The launch of Sony’s PlayStation Classic has not gone well.
Classic

The launch of Sony’s PlayStation Classic has not gone well. From a strange selection of games – people didn’t like the PlayStation port of Tom Clancy’s Rainbow Six at the time,  and it has aged like fine milk – to emulation issues, to packaging the European versions of many releases - an issue for technical reasons, since different television standards made European games play slower - it has not been a great launch for the gaming giant.

The unfortunate thing is that some people are using the mini-console’s problems to point to the idea that the PlayStation, in general, doesn’t deserve the same kind of nostalgic celebration as other consoles. Nintendo’s NES and SNES Classic consoles deserved their success, they argue, but they claim that PlayStation games have not aged as well and don’t deserve the same revenant treatment.

These people are wrong.

Early, low-poly 3D graphics, which made up the majority of PlayStation games, have a unique look. It’s not something people are actively trying to replicate, but when well used they have a simple, appealing look. The low-res textures, often warping on the PlayStation, give the console’s games their own personality. Nothing else looked like a PlayStation game, and the flaws of the console actually contributed to a unique experience. The games often look like they’re made out of cardboard and slight-of-hand, which I find extremely charming. Of course, modern games can’t be rivaled when it comes to visual fidelity, but the limits of the era could net you unique images that would never be attempted now.

But the real appeal of the console is how it unpredictable it was.

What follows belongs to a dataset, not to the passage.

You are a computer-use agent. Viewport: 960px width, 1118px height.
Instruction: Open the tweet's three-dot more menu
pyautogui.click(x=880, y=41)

At the time, 3D gameplay was a new and exciting frontier, but an intimidating one. Developers had to worry about the camera, how it affected technical performance as well as how it affected the game itself. Controls were a complete unknown, how would people actually move around in a 3D space? Not every control solution worked, and it took them a couple years to work out that the digital-only early controllers were not adequate, but you did get some unique games as a result, often using awkward control schemes to their advantage. Konami’s Silent Hill, for example, was a game that used every technical fault that the system had to its advantage, making a thrilling horror game out of a short draw distance and awkward control scheme.

The thrill of the PlayStation era was the thrill of discovery. Every new game seemed to be trying something different you had never seen before. It didn’t always work, but that’s the nature of an experiment.

In the modern era, where we’ve figured out what works and what doesn’t, it’s difficult to have that same thrill of invention. Even going through old PlayStation games feels more exciting than exploring the latest crop of new games, because the old ones are more likely to do something weird you hadn’t seen before. The budget pressures of AAA game development makes it difficult to go as far out as a developer could on the original PlayStation. One failed experiment wouldn’t kill a developer like it would now.

The PlayStation was great. The PlayStation Classic isn’t, but that doesn’t mean you should dismiss the console’s entire legacy.